Что такое «На дне», ведь это довольно странная история, о чём пьеса? Действительно, следы первоначального замысла остались в первом акте: остался ужас жизни, осталось презрение, негодование, осталось очень горьковское ощущение, что эти отвергнутые обществом люди и есть на самом деле настоящие, новые люди, босячество, ну, вещь-то переломная. Надо сказать, что к этому моменту отношение Горького к босякам, по мере его подъёма по социальной лестнице, стало меняться: если в очерках «Бывшие люди» ему ещё казалось, что это зерно нового человека, сверхчеловека, ну такой Челкаш, да — отверг общество и стал суперменом, то к 1902 году Горький уже думает иначе — для него это именно ил, придонный слой, и он ничего хорошего в ночлежных людях уже не видит. Они мучают Анну, которая умирает, они издеваются над Бароном, издеваются над Настей — ничего святого, бывшие, действительно. Но Лука — это, пожалуй, персонаж посерьёзней.

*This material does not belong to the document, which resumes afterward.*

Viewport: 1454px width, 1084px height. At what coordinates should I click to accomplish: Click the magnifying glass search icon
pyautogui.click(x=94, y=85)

И тут в пьесу входит главная, очень важная для Горького мысль: «Нужна ли человеку правда?» Потому что Лука — это утешитель, Лука — это такой в некотором смысле конечно «толстовец». Горький ведь уверен, что Толстой — это именно утешитель человечества: Толстой всё время цитирует Марка Аврелия, о том, что «человек свободен и даже в темнице он может чувствовать себя свободным». Толстой примиряет человека с его участью, он говорит, что настоящий переворот, настоящая перемена происходит внутри, а не в социальной реальности, это очень для Толстого важно. И как раз восприятие Толстого, как утешителя — оно для Горького чрезвычайно типично. Ну вот смотрите, казалось бы, мы привыкли из Ленина, из ленинской критики, что Толстой — это бесстрашный реалист. Действительно, он поднес к лицу России зеркало с очень высокой разрешающей способностью, это так; но он сам страшится собственного искусства. И Толстой придумывает для человека массу утешений: то, что действительно можно быть свободным внутри несвободы; то, что человеку много не надо. Помните знаменитый очерк «Много ли человеку земли нужно?», оказалось, что нужен-то ему всего один аршин — на гроб. Это, кстати говоря, Чехов против этого очень сильно негодовал: «Это мертвецу нужен один-два аршина, а живому нужен весь мир».